Your objective:
Find every line below with the word "screenshot". Then give only how many there are.

Extracted entries:
Segment Open

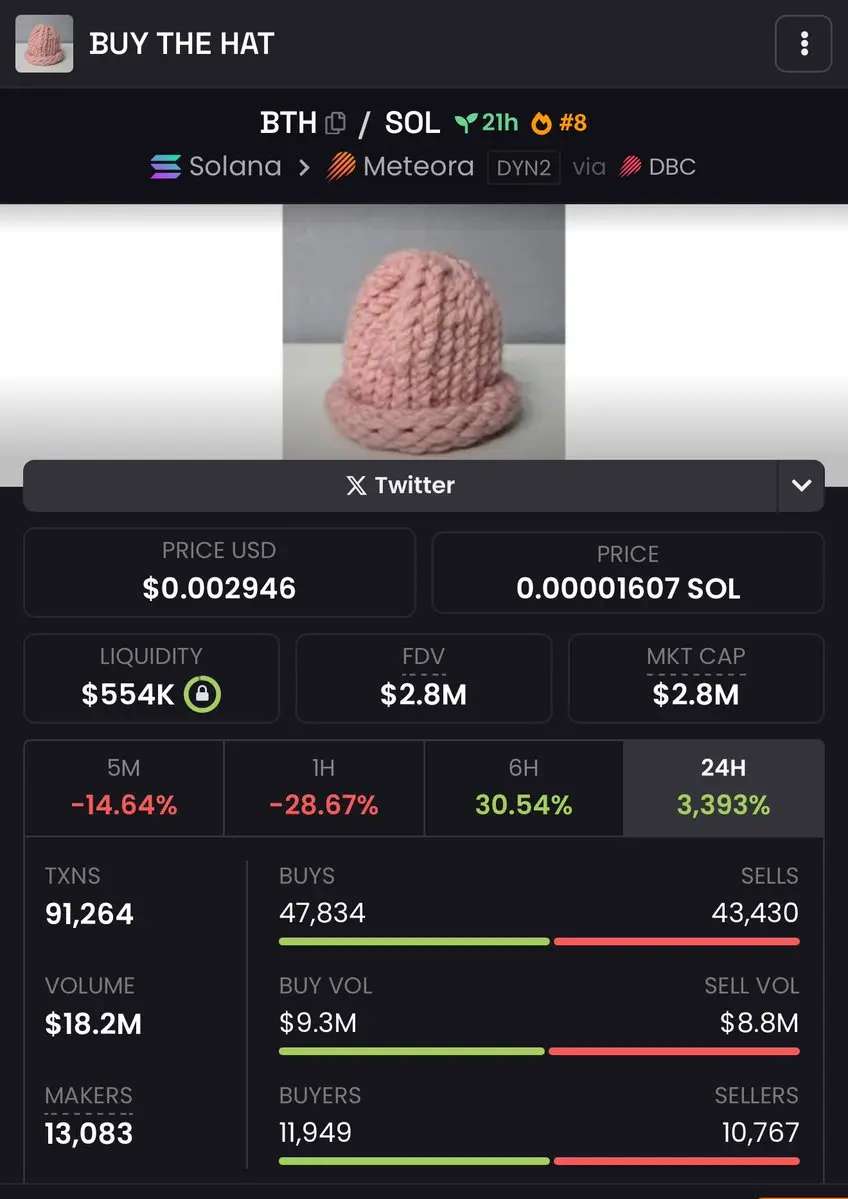Image resolution: width=848 pixels, height=1199 pixels.
Task: Click the liquidity lock icon
Action: [x=202, y=694]
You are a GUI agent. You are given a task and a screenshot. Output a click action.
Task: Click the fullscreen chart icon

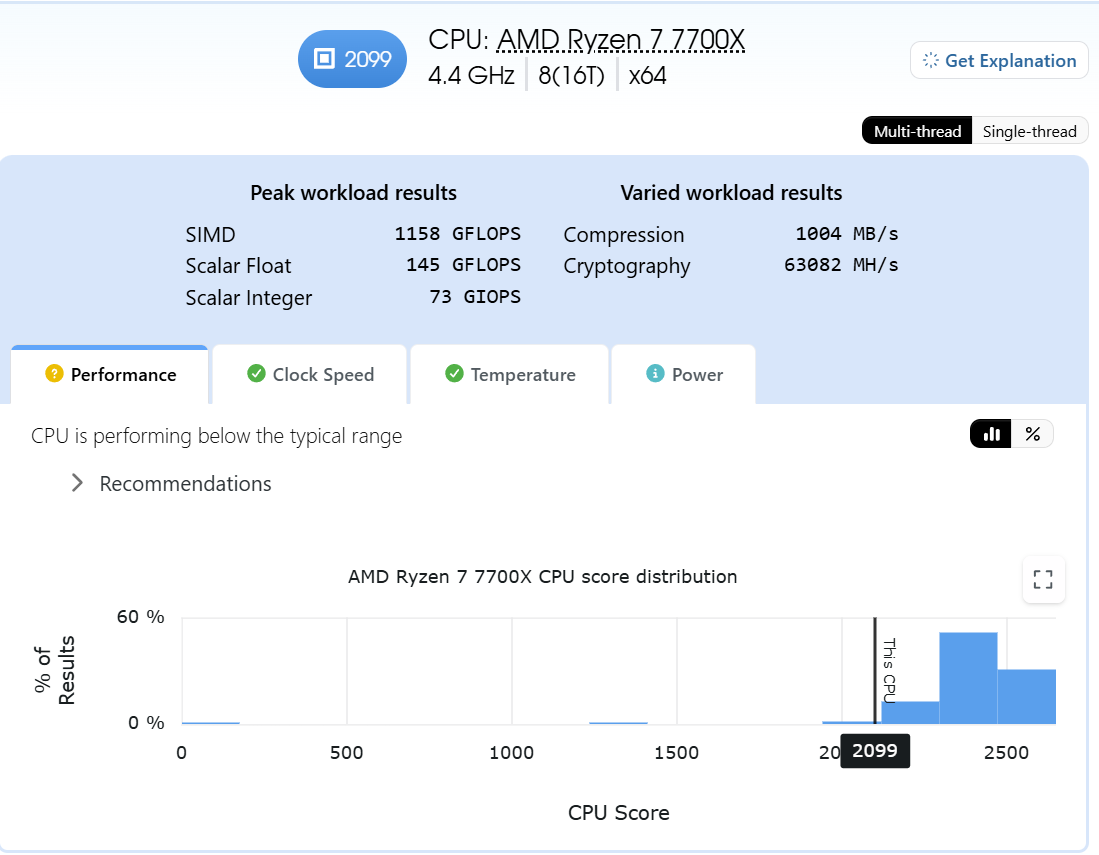[1043, 580]
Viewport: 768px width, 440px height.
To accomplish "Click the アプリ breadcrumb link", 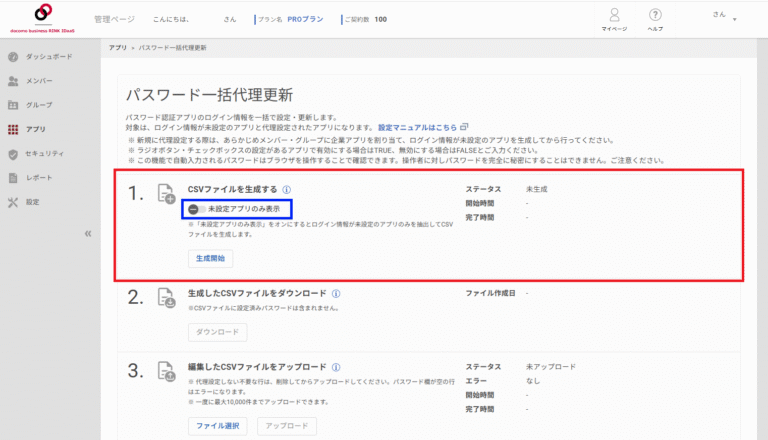I will [117, 47].
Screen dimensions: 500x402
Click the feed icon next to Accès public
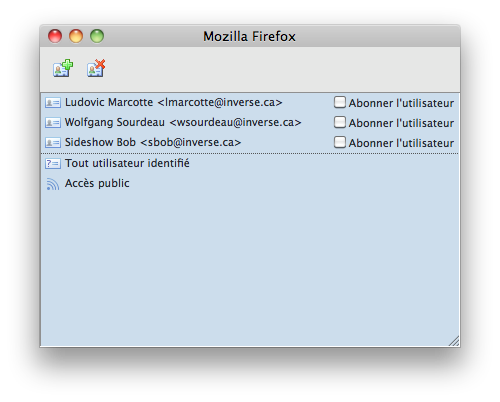tap(53, 184)

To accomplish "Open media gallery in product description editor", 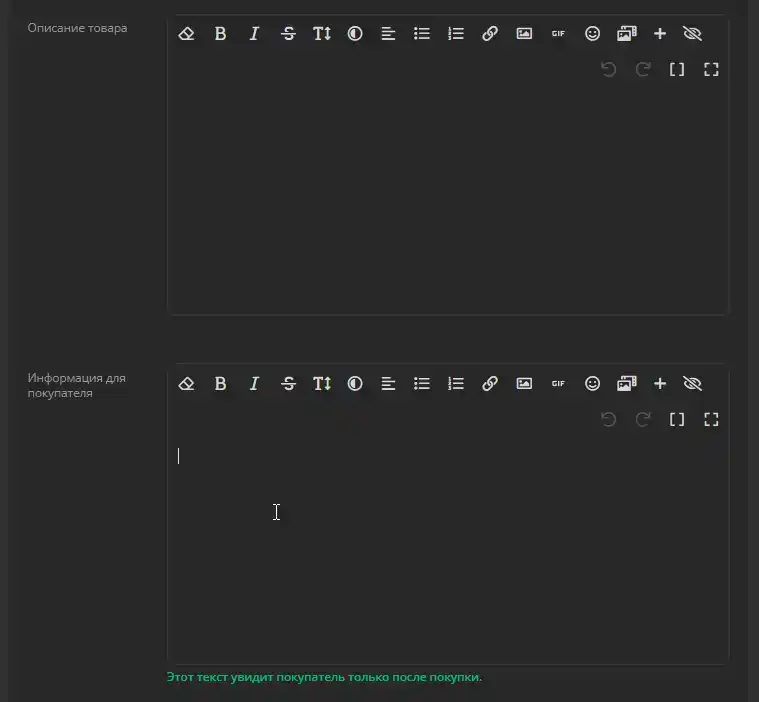I will coord(626,34).
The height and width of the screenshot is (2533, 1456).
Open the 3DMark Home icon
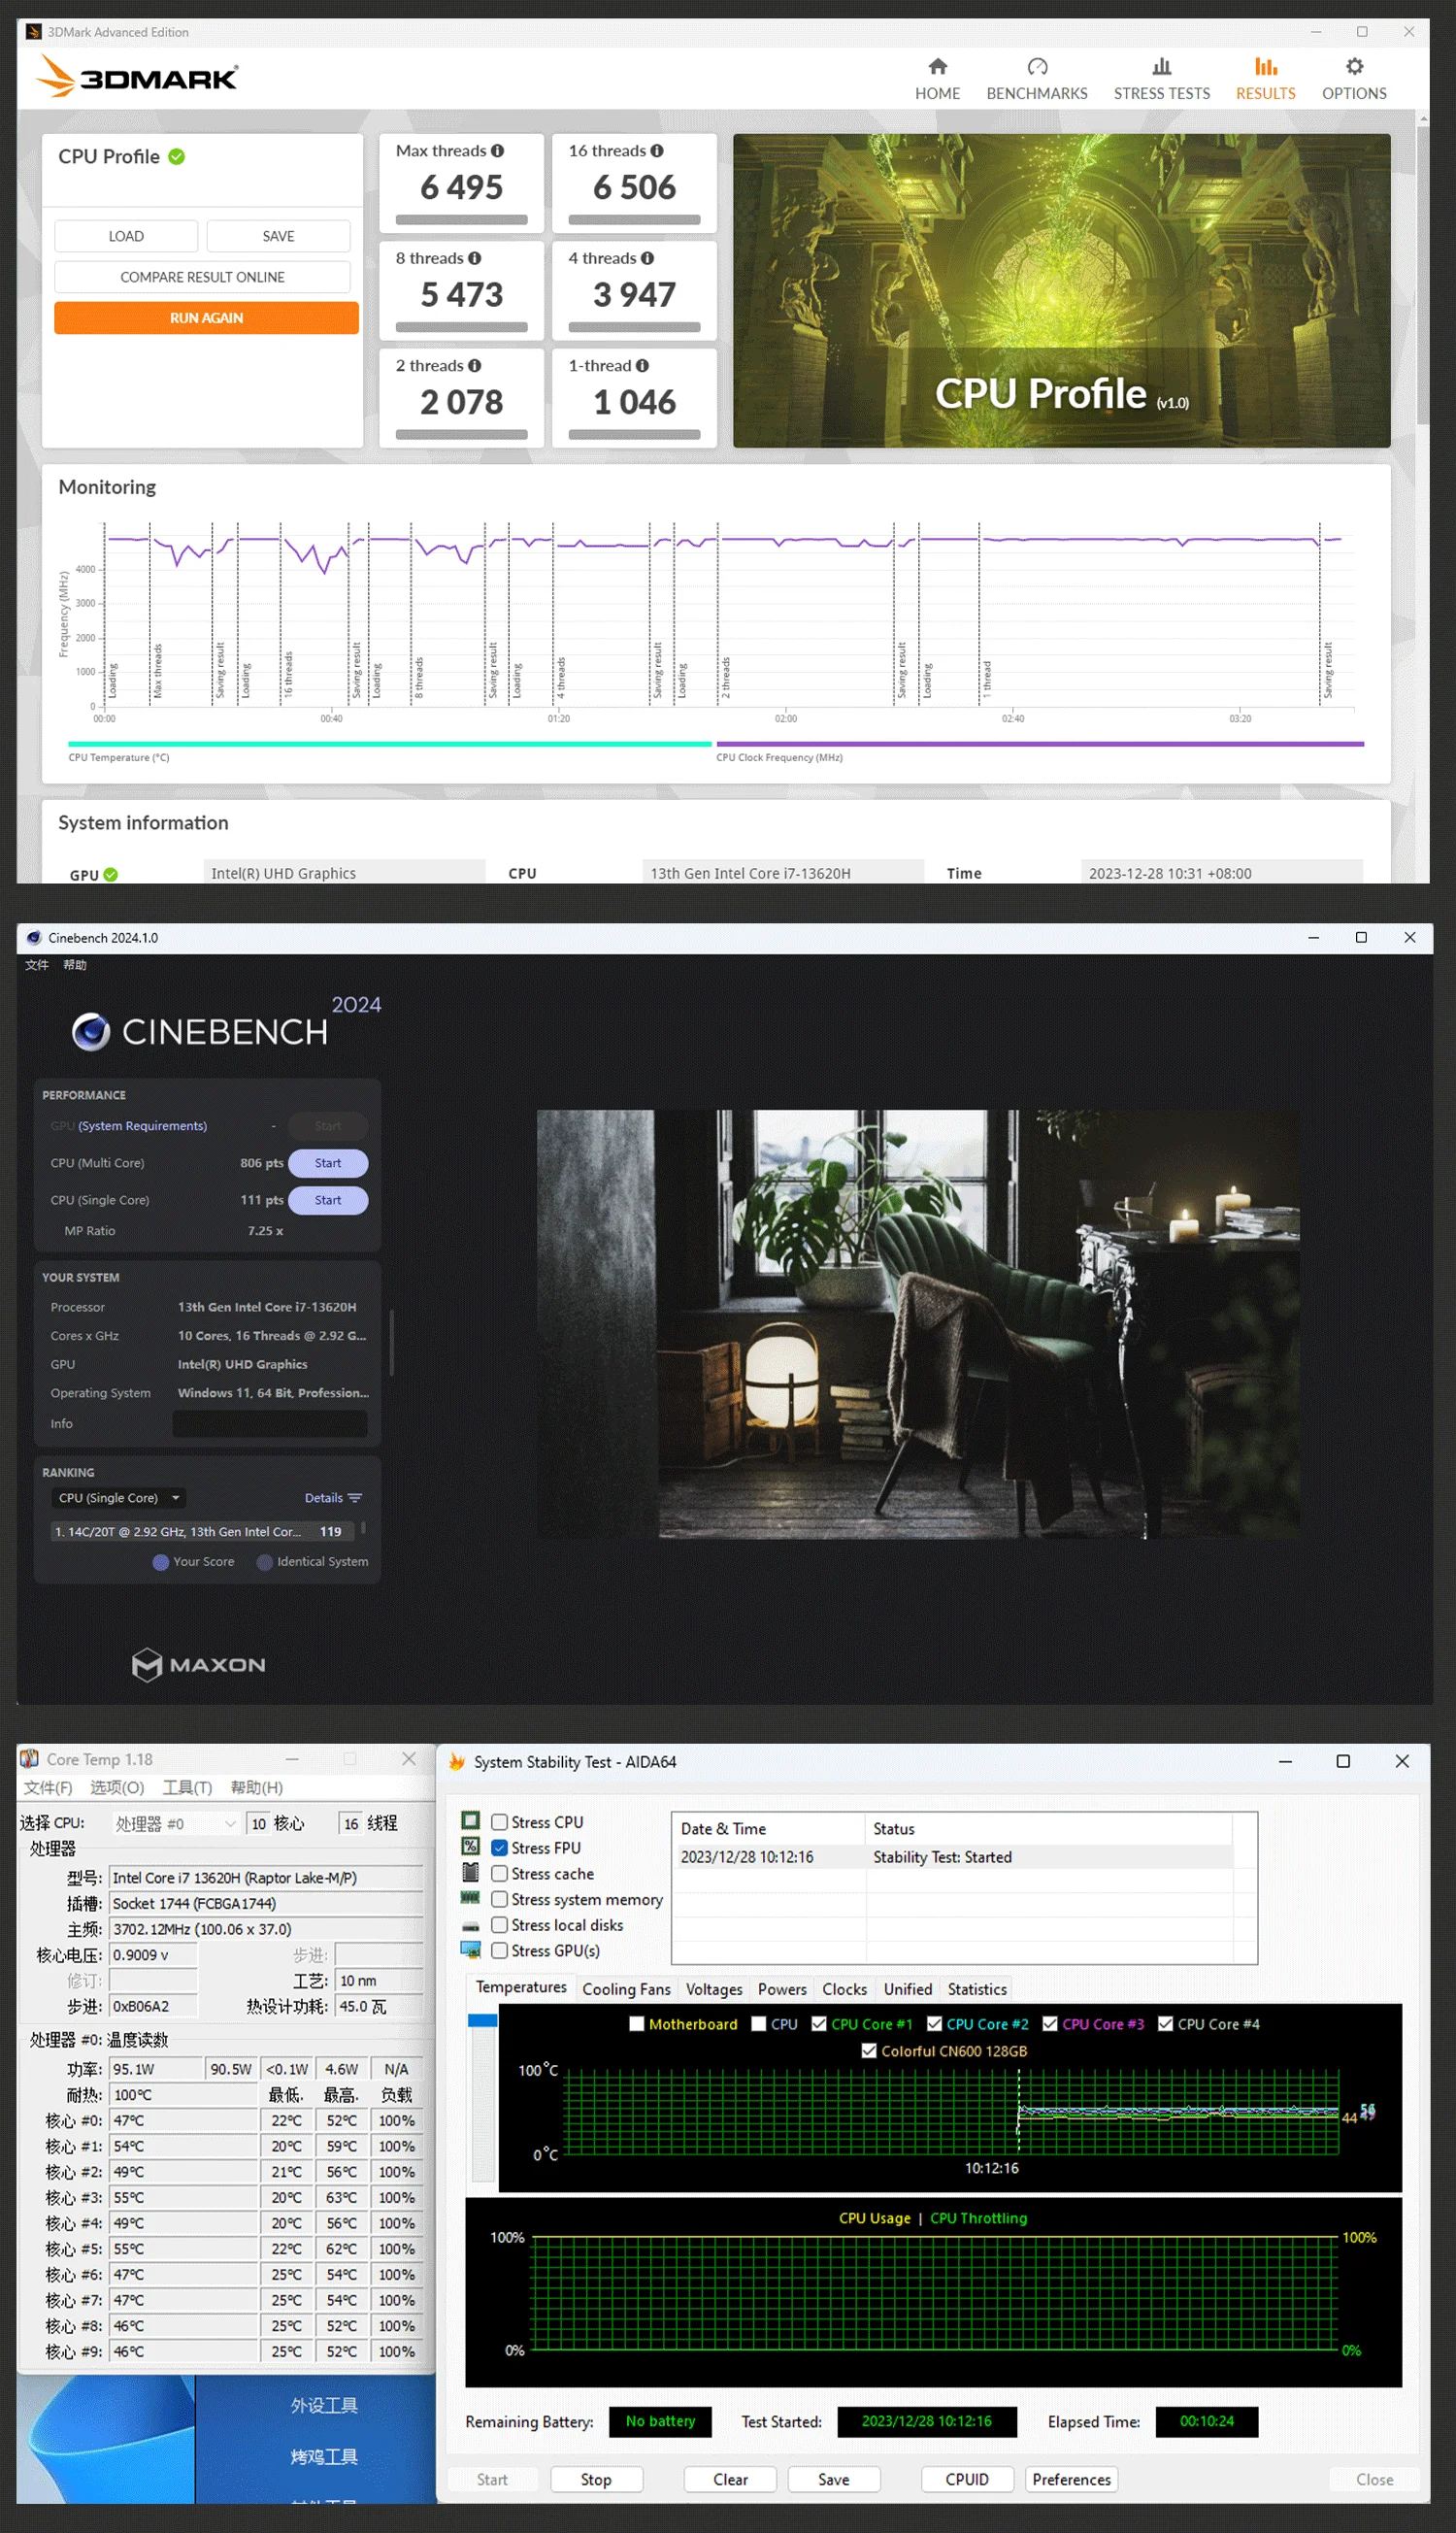[x=937, y=67]
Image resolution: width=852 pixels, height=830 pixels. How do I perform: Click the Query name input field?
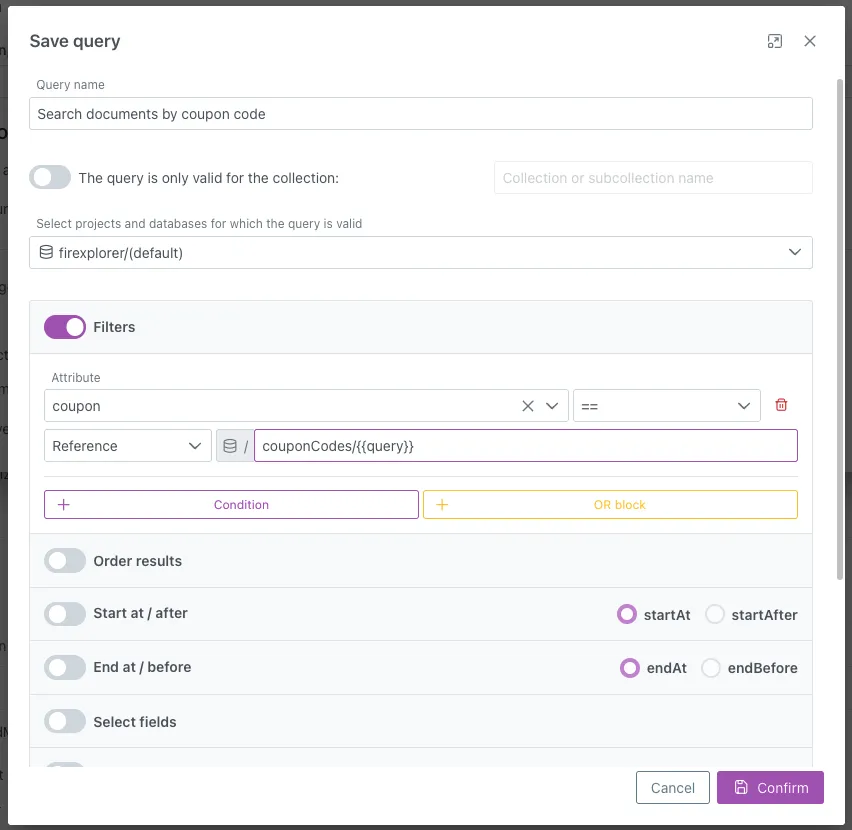(420, 113)
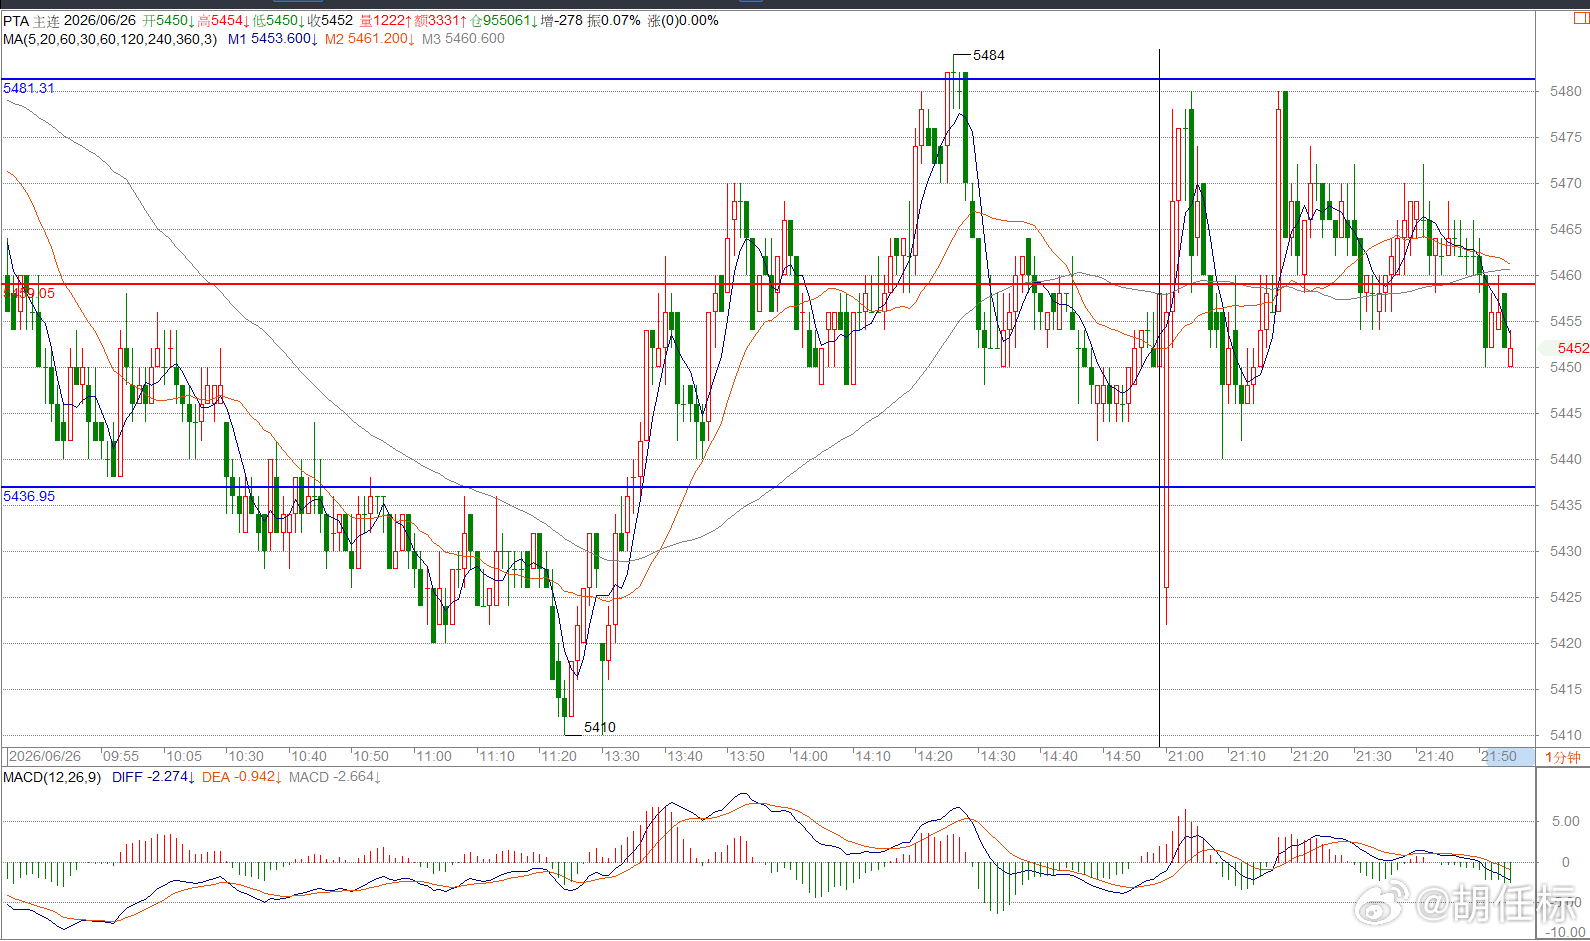Select the gray M3 5460.600 average value

[463, 39]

Segment Closed

Answer to the problem:
2